[RECORDS FOR THIS EXERCISE — start]

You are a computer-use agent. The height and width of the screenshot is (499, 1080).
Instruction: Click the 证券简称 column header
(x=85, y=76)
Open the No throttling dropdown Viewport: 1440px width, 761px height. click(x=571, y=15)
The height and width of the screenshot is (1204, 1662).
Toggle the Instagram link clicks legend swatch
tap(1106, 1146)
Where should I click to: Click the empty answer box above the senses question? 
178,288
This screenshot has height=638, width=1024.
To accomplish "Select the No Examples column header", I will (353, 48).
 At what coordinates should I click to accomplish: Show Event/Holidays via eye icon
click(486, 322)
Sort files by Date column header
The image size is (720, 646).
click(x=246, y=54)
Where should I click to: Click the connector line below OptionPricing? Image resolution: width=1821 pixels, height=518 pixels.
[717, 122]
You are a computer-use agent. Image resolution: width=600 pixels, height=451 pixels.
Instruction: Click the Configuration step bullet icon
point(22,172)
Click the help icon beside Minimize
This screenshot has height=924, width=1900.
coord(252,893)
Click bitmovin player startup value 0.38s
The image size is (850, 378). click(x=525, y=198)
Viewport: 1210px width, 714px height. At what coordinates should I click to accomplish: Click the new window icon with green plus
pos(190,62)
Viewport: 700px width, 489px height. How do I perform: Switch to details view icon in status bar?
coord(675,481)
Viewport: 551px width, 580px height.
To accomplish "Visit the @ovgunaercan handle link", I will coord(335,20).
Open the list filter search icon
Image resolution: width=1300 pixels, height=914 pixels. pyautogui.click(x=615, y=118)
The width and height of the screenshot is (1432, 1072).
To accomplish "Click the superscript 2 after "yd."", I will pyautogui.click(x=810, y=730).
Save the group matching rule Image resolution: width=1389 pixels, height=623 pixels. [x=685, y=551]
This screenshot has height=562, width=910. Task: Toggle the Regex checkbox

[RECORDS FOR THIS EXERCISE — finish]

Lines holding the word "agent": say how many there are in the data, and nothing more.

▶ ANSWER TO THE EXERCISE: 2